• [Fragmento del documento]
..............................
19 de julio de 2017

Un día en la vida de un catalán independentista

Las palabras y la vida
Alberto Martín Baró

No bien levantarse de la cama, ya se siente catalán de los pies a la cabeza. Muy superior a esos españoles, vagos de nacimiento, que no piensan en otra cosa más que en comer, beber y, bueno, eso que empieza por efe.
Su desayuno debe distinguirse de cualquier otro vulgar y tener un toque catalán. Así él no puede prescindir del pa amb tomàquet para acompañar el café con leche.
Si coge el autobús para ir a la oficina, donde trabaja como administrativo de un bufete de abogados, y el autobús tarda en llegar, piensa que esos retrasos desaparecerán cuando Cataluña consiga la anhelada independencia.
Como dejarán de producirse los atascos en los que se ve envuelto cuando se desplaza en coche.
Nadie impedirá que, siendo como somos una nación, lo que reconoce incluso el insuficiente estatuto de autonomía, tengamos nuestro propio Estado independiente. Independiente de la España que nos roba. Y del Gobierno español, que ni siquiera permite votar en un referendo de autodeterminación, el derecho más inviolable de los demócratas. A un buen independentista como él no le vale la “plurinacionalidad”, la propuesta de algunos políticos de conceder la categoría de nación, o de nacionalidad histórica, a otras comunidades autónomas
Cuando se declare la República Democrática de Cataluña, las malas lenguas auguran que no habrá en ella libertad de expresión, ni se permitirá que, por ejemplo, el Valle de Arán, o cualquier otra región o provincia, se pronuncien por separarse de Cataluña. Pero ¿cómo o por qué van a querer abandonar el paraíso catalán?
..............................
(Entradas para señalar palabras y elementos)
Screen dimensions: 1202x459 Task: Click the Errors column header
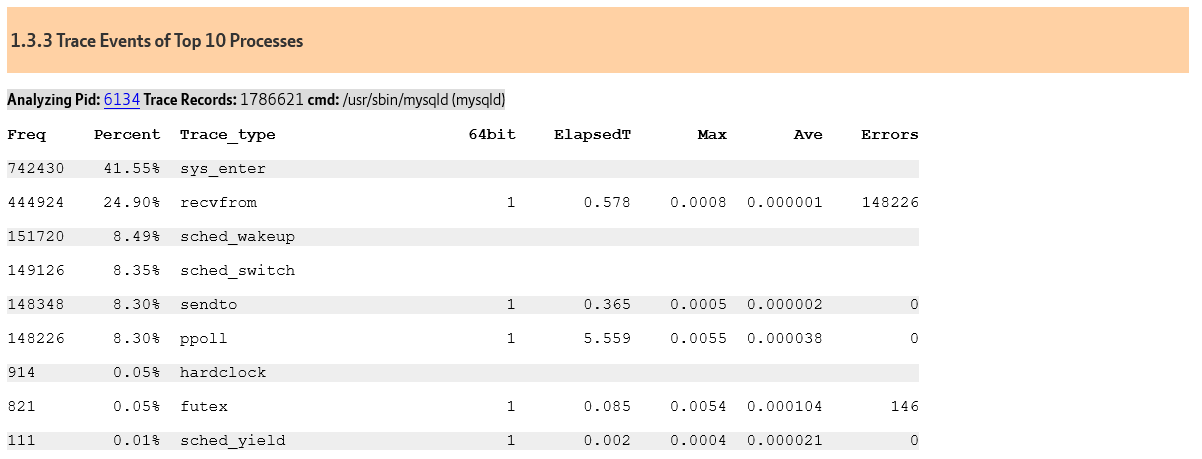pos(890,134)
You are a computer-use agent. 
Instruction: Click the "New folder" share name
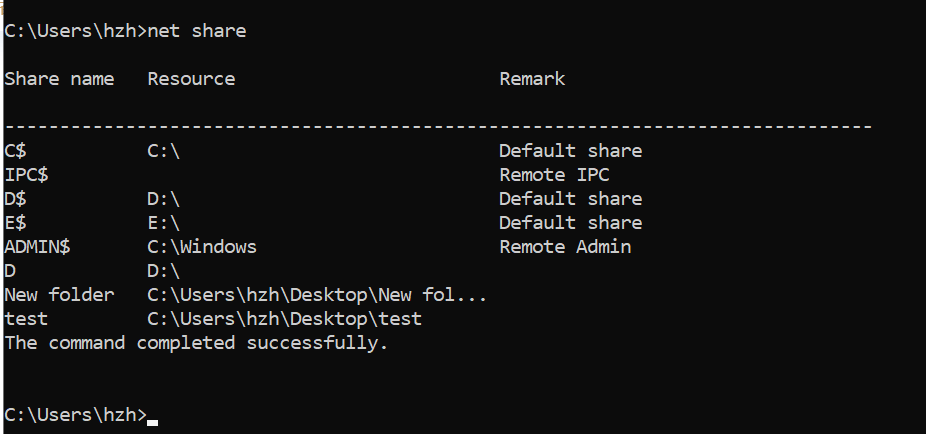click(59, 295)
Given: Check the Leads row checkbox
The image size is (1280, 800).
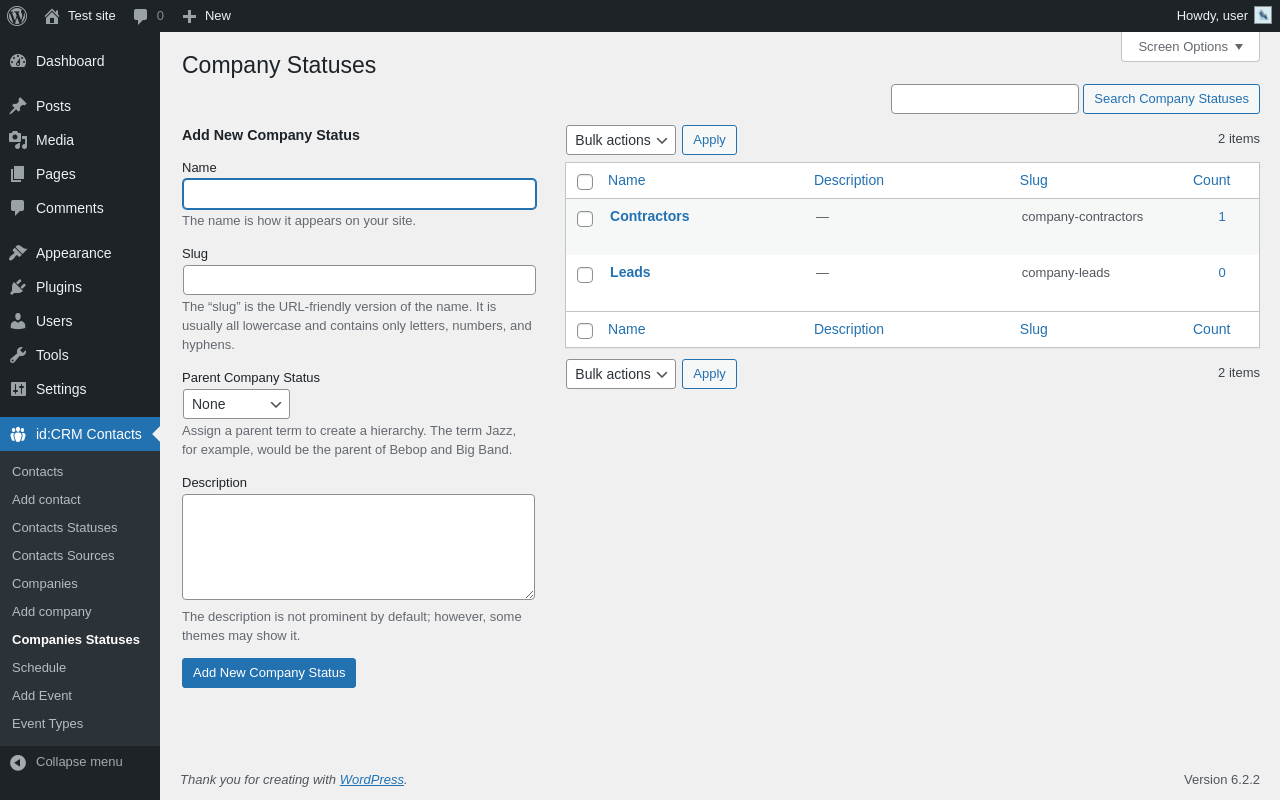Looking at the screenshot, I should pyautogui.click(x=585, y=275).
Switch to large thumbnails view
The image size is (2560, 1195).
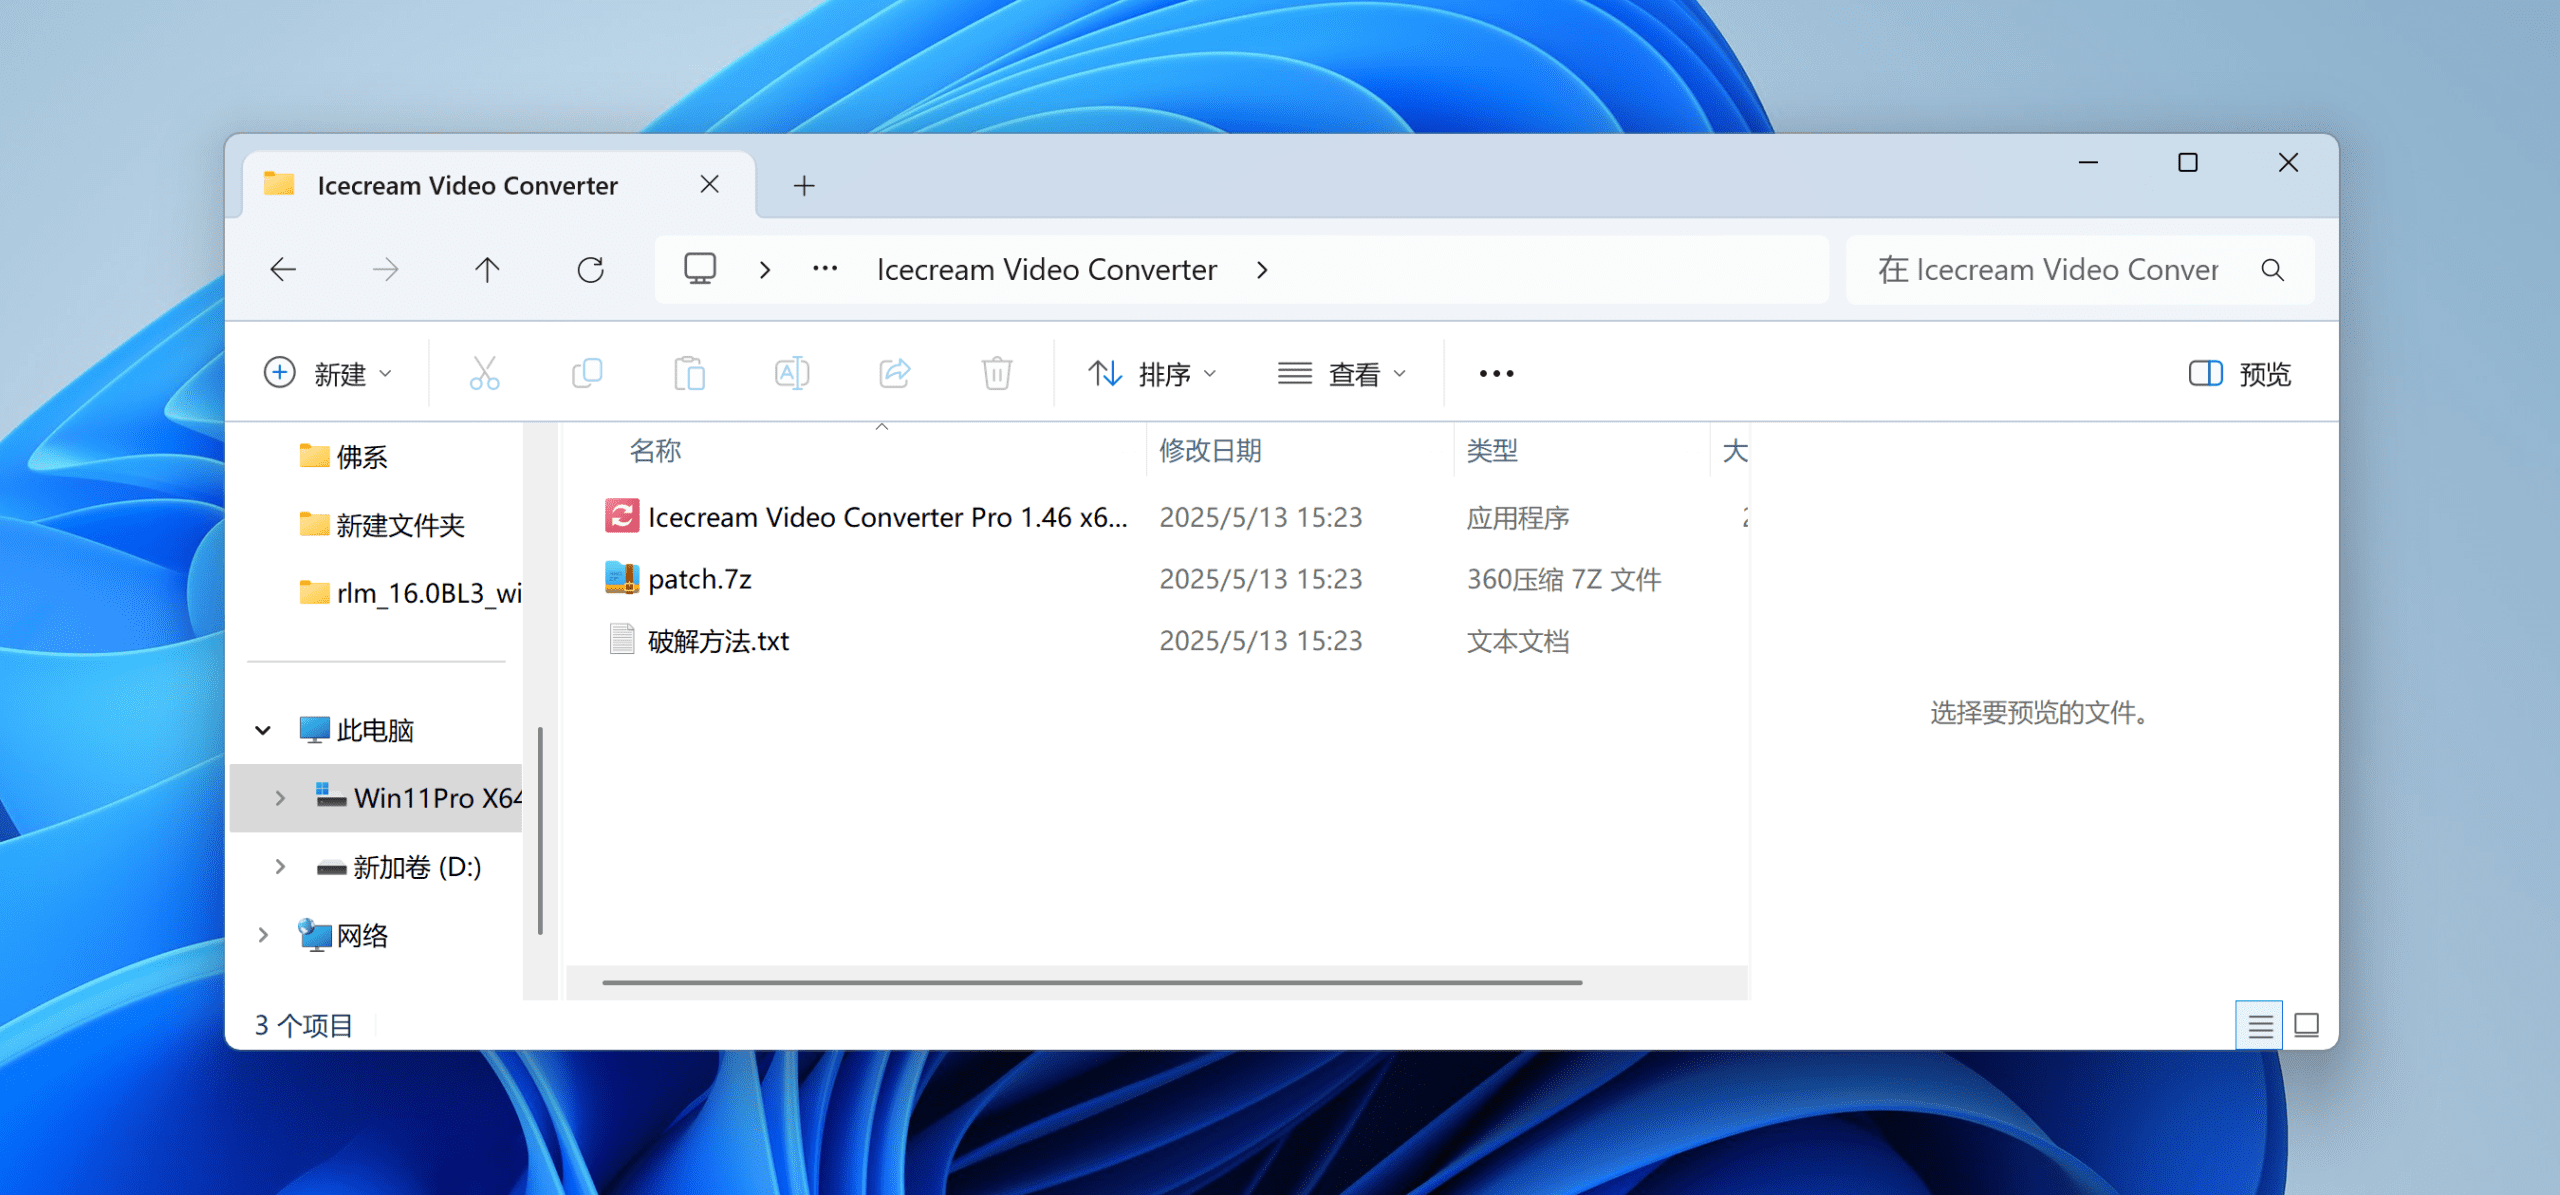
..............................
• [Ejercicios]
A) Repite el fragmento del artículo desde "Las palabras y" hasta "la anhelada independencia.", ambos incluidos.
B) Contesta estas preguntas sobre el artículo:
(i) ¿En qué trabaja el protagonista?
(ii) ¿Qué acompaña al café con leche en su desayuno?
(iii) ¿Qué territorio se nombra como ejemplo de los que no podrían pronunciarse por separarse de Cataluña?
C) Según el artículo, ¿en qué piensan únicamente los españoles "vagos de nacimiento"? Enuméralo todo.

• [Respuestas]
A)
Las palabras y la vida
Alberto Martín Baró

No bien levantarse de la cama, ya se siente catalán de los pies a la cabeza. Muy superior a esos españoles, vagos de nacimiento, que no piensan en otra cosa más que en comer, beber y, bueno, eso que empieza por efe.
Su desayuno debe distinguirse de cualquier otro vulgar y tener un toque catalán. Así él no puede prescindir del pa amb tomàquet para acompañar el café con leche.
Si coge el autobús para ir a la oficina, donde trabaja como administrativo de un bufete de abogados, y el autobús tarda en llegar, piensa que esos retrasos desaparecerán cuando Cataluña consiga la anhelada independencia.

B)
(i) Es administrativo de un bufete de abogados.
(ii) El pa amb tomàquet.
(iii) El Valle de Arán.

C)
Comer
Beber
Eso que empieza por efe